• Problem statement
Using the data beneath, show every line that includes the word "Focus".

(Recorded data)

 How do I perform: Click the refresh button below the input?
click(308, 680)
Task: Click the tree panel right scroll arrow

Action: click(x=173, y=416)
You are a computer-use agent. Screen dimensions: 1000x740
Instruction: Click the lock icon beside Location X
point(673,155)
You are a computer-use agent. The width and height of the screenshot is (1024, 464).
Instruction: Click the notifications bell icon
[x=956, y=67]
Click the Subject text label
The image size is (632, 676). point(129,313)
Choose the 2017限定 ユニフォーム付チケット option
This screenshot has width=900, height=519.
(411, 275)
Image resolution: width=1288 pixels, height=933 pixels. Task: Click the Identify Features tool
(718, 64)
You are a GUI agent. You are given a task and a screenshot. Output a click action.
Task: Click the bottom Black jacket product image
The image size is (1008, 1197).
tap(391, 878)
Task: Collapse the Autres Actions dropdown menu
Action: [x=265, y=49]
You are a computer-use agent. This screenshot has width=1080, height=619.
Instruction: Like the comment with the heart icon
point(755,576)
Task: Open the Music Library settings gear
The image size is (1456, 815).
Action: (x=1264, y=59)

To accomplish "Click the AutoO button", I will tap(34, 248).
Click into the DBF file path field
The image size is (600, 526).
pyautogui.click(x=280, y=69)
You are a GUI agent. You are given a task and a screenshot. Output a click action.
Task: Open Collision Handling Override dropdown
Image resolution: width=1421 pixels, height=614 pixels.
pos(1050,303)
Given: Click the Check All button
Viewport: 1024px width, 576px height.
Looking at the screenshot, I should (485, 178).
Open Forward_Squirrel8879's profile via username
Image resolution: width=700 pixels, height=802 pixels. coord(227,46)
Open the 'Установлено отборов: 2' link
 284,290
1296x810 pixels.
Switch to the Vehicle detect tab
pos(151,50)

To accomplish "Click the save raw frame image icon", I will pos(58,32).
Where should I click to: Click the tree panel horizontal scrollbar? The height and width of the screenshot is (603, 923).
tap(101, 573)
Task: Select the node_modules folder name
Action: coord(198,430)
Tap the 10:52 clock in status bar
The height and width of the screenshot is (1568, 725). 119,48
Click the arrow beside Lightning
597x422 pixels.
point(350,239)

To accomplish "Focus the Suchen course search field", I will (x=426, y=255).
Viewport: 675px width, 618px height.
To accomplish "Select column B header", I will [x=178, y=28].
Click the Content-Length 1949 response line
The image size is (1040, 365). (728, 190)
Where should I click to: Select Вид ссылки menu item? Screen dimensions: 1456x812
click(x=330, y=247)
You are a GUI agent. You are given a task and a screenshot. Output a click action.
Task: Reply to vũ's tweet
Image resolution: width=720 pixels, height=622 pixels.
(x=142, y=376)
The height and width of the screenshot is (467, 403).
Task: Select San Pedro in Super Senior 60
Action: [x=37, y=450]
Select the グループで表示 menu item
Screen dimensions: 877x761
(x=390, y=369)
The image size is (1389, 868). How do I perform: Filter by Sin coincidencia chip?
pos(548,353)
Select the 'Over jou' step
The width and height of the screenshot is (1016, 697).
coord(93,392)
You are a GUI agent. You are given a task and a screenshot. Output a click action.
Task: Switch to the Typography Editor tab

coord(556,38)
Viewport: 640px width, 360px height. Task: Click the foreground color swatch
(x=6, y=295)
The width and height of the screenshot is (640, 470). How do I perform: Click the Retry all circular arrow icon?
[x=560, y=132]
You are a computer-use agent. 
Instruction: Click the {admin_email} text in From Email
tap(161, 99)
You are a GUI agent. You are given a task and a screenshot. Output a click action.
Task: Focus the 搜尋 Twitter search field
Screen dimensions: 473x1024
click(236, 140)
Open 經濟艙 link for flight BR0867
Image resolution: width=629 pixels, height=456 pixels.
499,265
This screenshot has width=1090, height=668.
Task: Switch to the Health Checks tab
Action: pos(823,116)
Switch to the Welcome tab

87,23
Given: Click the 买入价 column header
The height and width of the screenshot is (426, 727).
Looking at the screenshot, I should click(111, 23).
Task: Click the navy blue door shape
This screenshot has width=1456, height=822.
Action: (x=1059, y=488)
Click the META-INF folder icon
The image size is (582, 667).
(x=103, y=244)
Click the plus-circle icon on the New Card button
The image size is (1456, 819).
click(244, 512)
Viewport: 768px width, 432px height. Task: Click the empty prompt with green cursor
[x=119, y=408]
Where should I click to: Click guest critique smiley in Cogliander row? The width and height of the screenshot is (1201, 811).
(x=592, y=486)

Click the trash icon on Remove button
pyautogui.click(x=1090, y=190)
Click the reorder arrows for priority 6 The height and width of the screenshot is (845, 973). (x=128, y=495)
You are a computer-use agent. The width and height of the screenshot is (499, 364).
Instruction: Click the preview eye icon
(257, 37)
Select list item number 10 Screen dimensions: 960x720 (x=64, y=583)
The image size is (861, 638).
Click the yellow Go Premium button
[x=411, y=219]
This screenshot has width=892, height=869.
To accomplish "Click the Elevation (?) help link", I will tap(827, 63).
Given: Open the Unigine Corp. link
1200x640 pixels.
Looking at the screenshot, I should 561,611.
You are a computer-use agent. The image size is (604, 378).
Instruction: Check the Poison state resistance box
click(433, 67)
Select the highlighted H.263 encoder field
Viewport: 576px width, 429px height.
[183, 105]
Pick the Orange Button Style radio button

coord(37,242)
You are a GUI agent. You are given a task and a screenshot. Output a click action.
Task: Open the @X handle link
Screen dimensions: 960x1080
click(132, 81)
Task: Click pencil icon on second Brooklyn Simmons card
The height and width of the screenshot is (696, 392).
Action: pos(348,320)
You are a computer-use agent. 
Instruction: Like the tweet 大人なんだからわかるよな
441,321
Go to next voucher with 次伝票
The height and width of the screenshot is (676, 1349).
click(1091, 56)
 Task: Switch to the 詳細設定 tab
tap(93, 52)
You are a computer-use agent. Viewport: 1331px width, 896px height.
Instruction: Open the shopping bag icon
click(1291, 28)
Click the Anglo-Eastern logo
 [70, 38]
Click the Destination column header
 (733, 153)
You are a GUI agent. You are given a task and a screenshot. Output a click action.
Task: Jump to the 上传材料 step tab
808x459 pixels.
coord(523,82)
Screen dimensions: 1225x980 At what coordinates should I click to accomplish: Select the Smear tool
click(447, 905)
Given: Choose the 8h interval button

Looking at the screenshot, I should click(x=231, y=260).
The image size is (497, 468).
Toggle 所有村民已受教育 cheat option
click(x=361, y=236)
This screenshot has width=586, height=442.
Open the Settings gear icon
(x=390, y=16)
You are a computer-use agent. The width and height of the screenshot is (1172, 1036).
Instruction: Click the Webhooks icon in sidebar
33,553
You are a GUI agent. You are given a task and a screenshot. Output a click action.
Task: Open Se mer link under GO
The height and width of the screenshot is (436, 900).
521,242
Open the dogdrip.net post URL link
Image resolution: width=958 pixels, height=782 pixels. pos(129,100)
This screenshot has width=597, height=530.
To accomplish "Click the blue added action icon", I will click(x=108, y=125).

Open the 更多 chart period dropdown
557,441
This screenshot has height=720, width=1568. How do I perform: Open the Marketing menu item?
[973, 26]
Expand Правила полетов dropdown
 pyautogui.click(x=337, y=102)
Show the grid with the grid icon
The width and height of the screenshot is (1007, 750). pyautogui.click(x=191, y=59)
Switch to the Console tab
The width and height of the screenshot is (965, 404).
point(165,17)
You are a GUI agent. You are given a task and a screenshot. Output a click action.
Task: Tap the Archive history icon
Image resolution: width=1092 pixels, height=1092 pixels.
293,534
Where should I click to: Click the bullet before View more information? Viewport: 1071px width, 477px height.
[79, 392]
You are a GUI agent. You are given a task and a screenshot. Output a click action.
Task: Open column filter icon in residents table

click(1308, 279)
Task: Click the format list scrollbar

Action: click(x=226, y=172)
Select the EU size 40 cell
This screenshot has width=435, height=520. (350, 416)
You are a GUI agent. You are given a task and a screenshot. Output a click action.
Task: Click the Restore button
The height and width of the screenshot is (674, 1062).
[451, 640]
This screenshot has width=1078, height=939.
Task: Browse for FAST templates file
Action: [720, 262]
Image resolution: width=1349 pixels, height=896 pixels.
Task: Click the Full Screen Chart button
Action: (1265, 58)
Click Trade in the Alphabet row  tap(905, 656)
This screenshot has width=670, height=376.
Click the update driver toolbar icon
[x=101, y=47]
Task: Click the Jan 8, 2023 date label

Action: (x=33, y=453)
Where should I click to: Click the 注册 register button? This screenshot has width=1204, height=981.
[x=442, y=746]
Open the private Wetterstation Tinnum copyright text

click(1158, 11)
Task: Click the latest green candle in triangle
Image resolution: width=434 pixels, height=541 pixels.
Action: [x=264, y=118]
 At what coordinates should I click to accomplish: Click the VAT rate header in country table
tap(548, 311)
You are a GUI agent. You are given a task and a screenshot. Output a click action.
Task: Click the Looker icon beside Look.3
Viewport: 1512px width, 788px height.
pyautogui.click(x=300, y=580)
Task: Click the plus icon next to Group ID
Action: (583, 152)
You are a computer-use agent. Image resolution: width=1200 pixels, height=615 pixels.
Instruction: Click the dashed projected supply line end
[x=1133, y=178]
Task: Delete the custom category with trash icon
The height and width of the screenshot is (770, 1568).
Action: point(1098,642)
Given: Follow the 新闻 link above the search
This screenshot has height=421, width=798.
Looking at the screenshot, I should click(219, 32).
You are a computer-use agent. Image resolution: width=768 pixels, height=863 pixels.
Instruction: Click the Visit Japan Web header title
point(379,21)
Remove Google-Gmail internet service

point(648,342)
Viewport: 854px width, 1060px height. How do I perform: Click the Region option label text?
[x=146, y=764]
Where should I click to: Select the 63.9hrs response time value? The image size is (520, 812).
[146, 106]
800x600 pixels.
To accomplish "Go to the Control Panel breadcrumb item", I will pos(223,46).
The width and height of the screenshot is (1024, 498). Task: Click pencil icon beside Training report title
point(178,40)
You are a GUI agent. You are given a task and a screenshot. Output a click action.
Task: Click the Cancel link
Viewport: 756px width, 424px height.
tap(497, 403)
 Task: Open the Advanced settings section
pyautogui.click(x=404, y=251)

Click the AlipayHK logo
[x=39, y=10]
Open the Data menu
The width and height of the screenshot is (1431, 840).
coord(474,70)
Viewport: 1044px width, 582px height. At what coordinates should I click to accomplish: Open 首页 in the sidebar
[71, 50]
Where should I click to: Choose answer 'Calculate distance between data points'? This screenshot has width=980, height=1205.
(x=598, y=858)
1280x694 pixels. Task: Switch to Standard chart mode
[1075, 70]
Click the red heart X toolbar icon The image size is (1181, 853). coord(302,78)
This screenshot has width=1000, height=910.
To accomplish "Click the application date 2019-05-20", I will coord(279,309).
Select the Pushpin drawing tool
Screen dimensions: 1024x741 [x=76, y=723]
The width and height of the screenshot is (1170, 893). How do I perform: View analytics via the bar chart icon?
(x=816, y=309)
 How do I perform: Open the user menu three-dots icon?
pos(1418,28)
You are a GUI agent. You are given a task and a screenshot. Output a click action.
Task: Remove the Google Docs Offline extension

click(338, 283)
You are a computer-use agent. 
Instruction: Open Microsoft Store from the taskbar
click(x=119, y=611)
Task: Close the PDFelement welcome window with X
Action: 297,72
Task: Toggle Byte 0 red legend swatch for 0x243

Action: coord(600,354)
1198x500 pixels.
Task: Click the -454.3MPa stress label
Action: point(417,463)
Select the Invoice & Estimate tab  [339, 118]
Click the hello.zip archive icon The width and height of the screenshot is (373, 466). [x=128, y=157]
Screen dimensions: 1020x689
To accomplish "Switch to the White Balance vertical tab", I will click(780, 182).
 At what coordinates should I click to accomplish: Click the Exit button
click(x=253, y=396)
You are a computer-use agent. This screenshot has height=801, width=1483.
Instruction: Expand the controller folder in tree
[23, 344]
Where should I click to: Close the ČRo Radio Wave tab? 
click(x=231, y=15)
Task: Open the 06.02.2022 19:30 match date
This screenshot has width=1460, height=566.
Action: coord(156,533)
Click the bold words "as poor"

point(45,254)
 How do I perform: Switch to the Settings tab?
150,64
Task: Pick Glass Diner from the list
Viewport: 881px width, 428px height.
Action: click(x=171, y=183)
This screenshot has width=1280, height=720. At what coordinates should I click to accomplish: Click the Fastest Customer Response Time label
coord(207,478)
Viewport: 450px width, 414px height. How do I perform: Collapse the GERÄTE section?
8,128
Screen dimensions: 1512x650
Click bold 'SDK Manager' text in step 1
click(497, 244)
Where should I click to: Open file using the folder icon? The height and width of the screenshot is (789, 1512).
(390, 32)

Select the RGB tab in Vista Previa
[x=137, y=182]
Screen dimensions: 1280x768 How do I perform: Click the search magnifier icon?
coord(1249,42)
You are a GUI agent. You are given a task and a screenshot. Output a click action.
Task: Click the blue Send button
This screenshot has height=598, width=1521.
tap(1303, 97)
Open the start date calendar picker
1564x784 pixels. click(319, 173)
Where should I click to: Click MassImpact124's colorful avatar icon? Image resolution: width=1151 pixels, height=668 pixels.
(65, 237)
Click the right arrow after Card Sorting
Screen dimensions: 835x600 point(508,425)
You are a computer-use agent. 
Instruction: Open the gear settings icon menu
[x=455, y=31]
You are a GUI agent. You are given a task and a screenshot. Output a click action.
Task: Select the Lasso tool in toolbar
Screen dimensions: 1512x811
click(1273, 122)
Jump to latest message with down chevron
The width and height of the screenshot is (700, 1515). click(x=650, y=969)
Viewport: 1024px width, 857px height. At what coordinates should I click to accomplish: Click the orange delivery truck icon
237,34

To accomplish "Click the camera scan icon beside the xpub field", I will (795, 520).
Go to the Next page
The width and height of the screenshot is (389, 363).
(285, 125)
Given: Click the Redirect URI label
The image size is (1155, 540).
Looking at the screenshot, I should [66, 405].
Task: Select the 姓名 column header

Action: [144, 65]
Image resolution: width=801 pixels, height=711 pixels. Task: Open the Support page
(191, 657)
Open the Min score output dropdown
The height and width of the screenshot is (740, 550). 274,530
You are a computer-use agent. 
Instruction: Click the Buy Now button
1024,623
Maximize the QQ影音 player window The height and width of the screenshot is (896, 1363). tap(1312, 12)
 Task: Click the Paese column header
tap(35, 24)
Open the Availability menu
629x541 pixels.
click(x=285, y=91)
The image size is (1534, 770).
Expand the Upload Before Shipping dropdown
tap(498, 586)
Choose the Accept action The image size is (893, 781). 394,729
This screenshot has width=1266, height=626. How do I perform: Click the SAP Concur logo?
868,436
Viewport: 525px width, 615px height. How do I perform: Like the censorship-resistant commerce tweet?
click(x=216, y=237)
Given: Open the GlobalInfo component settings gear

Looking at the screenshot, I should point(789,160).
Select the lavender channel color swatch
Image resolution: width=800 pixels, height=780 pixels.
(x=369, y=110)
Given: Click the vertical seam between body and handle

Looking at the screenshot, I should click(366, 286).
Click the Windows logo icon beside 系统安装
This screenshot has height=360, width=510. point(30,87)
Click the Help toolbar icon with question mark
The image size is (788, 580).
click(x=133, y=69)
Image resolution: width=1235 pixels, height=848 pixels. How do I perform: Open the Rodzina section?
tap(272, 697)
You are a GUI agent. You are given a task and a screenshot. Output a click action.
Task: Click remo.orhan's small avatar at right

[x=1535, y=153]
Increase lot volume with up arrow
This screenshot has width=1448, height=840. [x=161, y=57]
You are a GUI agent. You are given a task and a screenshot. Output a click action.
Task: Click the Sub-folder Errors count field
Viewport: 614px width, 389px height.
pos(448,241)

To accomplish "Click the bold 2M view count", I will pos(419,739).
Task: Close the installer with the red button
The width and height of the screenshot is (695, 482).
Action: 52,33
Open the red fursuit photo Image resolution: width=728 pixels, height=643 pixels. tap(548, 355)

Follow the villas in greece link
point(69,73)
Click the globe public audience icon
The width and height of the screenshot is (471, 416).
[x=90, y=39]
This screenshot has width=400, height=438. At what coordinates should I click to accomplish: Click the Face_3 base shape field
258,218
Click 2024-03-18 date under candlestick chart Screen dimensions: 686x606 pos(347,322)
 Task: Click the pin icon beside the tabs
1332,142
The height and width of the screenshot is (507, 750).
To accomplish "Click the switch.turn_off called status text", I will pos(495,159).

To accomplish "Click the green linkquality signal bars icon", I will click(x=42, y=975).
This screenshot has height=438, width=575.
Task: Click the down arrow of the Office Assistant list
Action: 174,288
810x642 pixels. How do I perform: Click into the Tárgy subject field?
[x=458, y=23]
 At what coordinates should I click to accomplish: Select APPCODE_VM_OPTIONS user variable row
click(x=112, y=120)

• Task answer
To accomplish "Focus the Suchen course search field", I will (x=426, y=255).
Task: Focus the 搜尋 Twitter search field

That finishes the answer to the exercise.